:: WORK REQUIRED ::
Give the lines again exactly as they appear below, from the line with "Instruction: Click the" to the line with "This screenshot has height=181, width=663.", both included, and only those lines. Leave every picture out.
- Opening Delimiter -
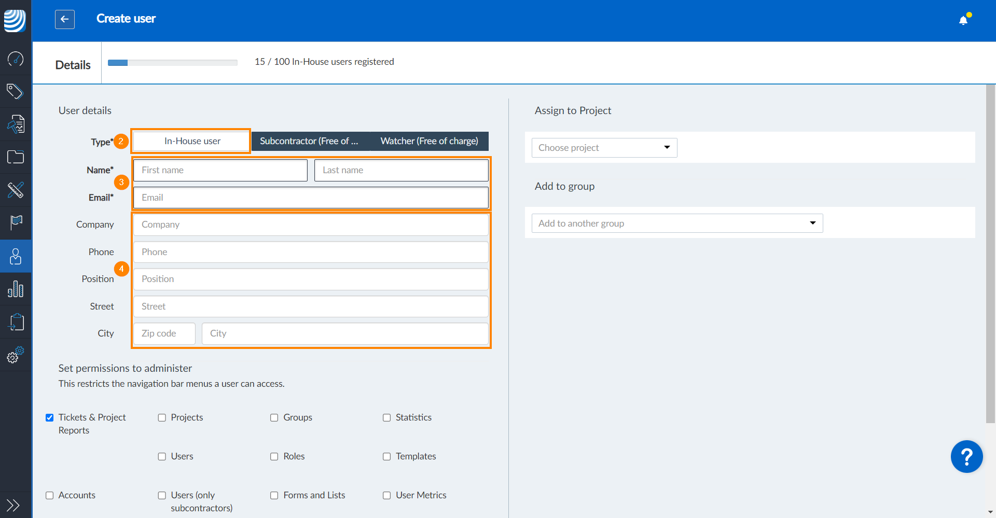The width and height of the screenshot is (996, 518).
Task: Open the tickets tag icon in sidebar
Action: pyautogui.click(x=16, y=91)
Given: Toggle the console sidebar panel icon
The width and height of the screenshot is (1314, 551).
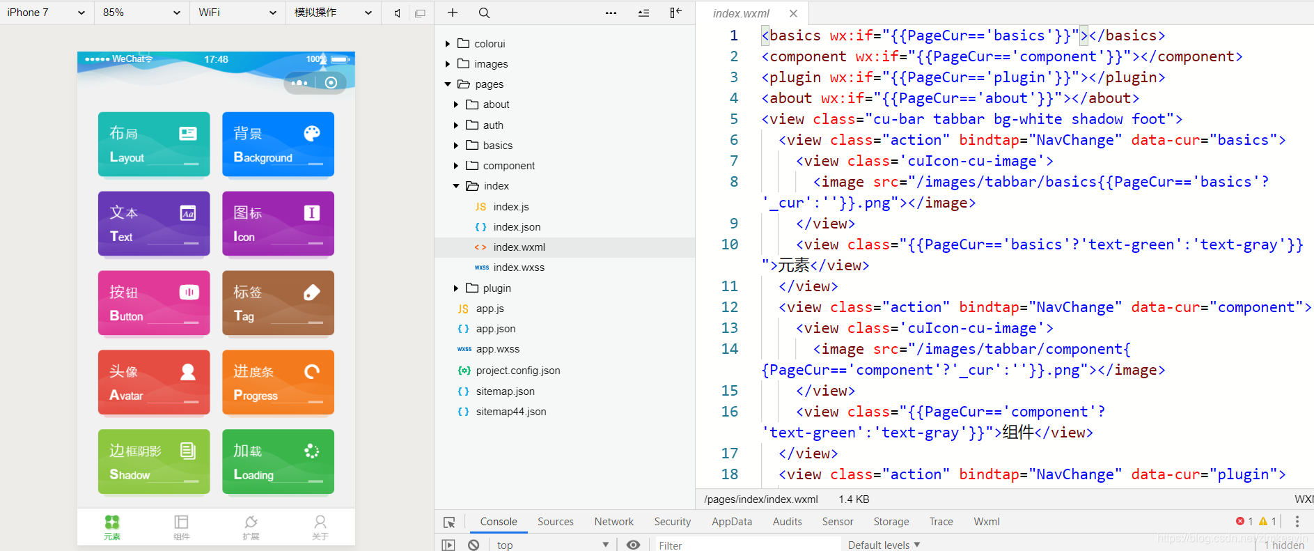Looking at the screenshot, I should (448, 545).
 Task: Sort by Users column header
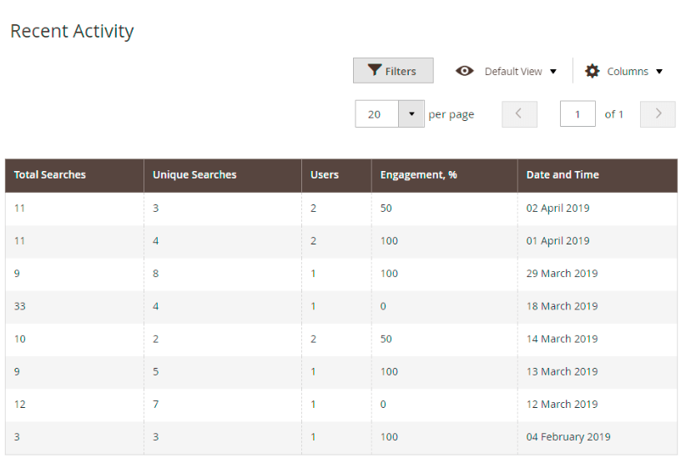[x=325, y=175]
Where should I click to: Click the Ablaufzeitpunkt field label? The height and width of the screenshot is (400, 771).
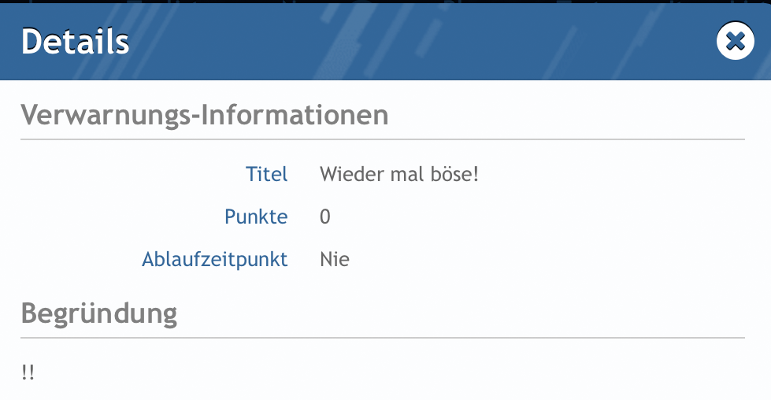coord(215,260)
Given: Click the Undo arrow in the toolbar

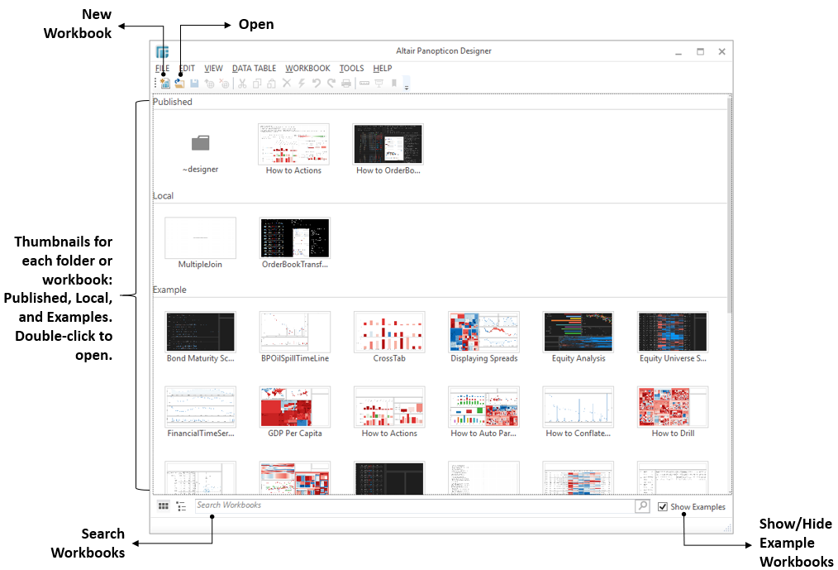Looking at the screenshot, I should tap(317, 84).
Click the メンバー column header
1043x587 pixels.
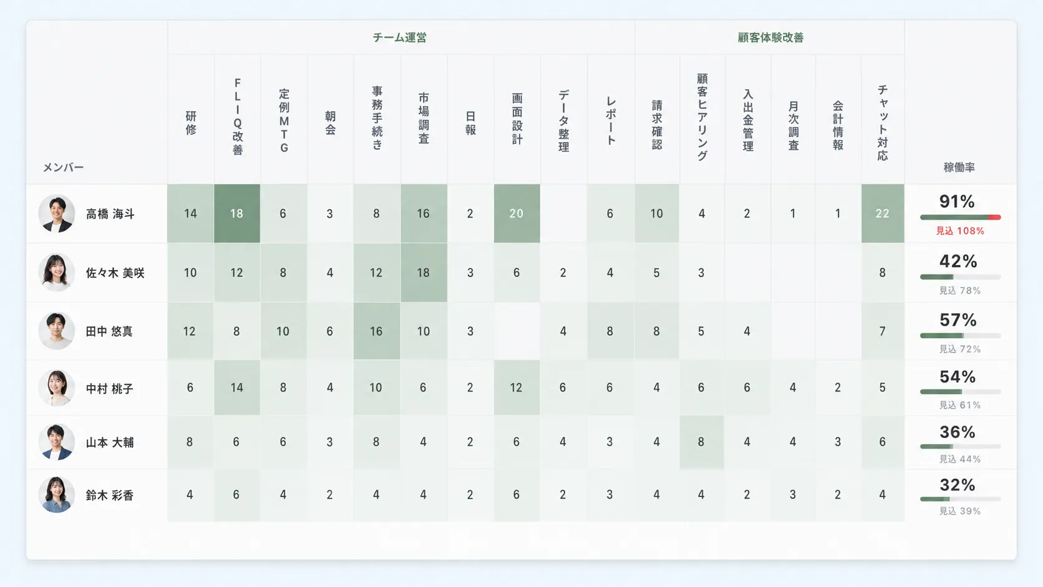click(63, 167)
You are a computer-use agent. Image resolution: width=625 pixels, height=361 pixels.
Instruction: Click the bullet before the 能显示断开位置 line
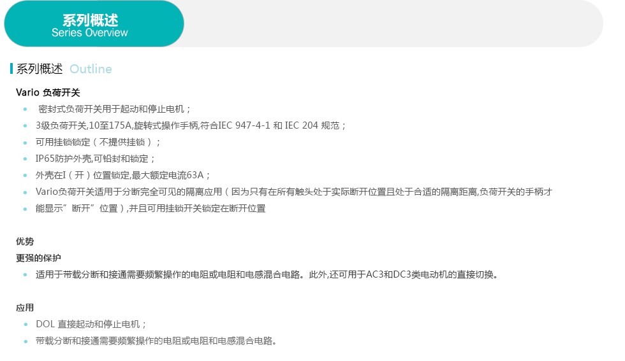pos(25,209)
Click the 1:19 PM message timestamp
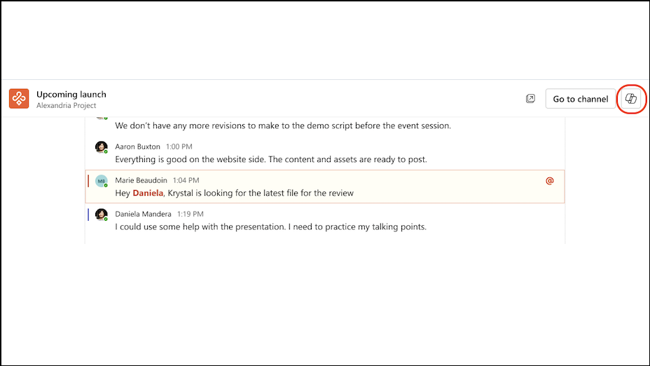650x366 pixels. tap(191, 214)
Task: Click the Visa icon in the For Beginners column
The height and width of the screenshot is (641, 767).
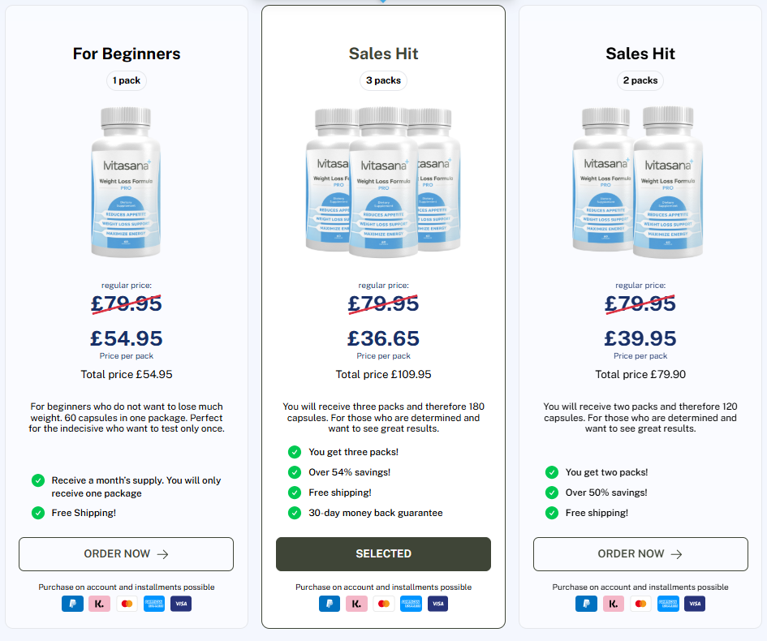Action: pos(180,604)
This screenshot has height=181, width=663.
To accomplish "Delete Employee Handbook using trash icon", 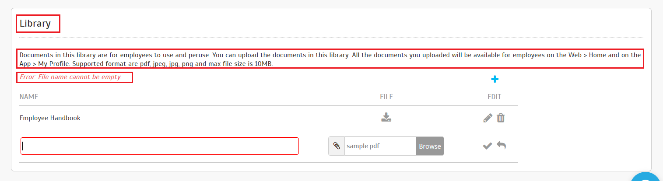I will [x=501, y=118].
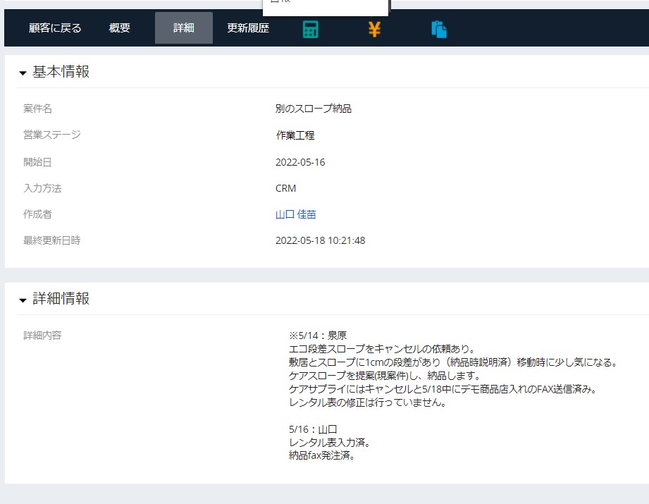Click the blue copy documents icon

pyautogui.click(x=439, y=29)
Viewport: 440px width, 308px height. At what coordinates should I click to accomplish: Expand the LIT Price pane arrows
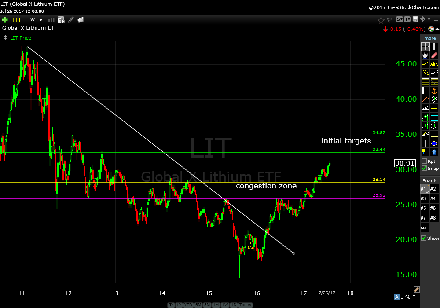click(x=5, y=38)
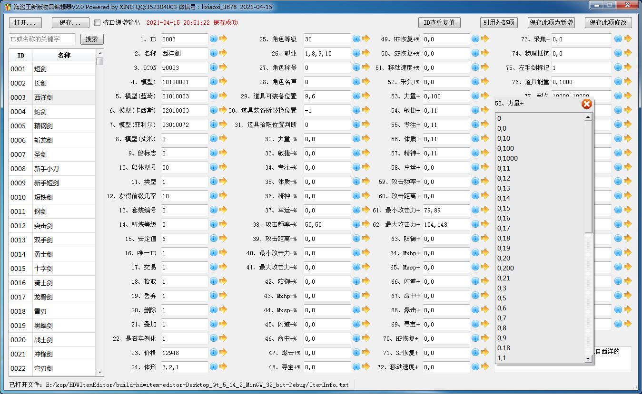
Task: Open the value list arrow for 体形
Action: coord(222,367)
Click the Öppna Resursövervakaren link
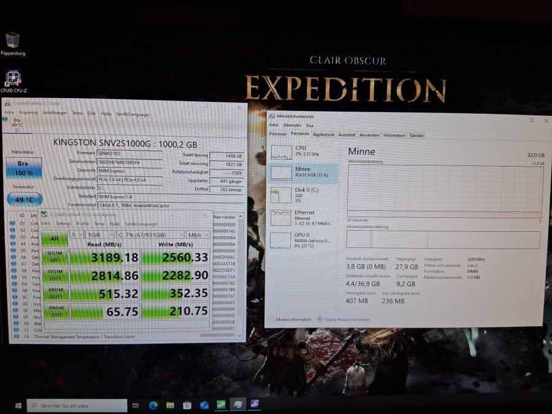552x414 pixels. coord(347,320)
- Closing Delimiter -
:: ANSWER SECTION ::
Instruction: Click the bullet before the 能显示断开位置 line
pos(25,209)
Click the 1:19 PM message timestamp
650x366 pixels. tap(191, 214)
Task: Click the Visa icon in the For Beginners column
The height and width of the screenshot is (641, 767).
Action: pos(180,604)
This screenshot has height=181, width=663.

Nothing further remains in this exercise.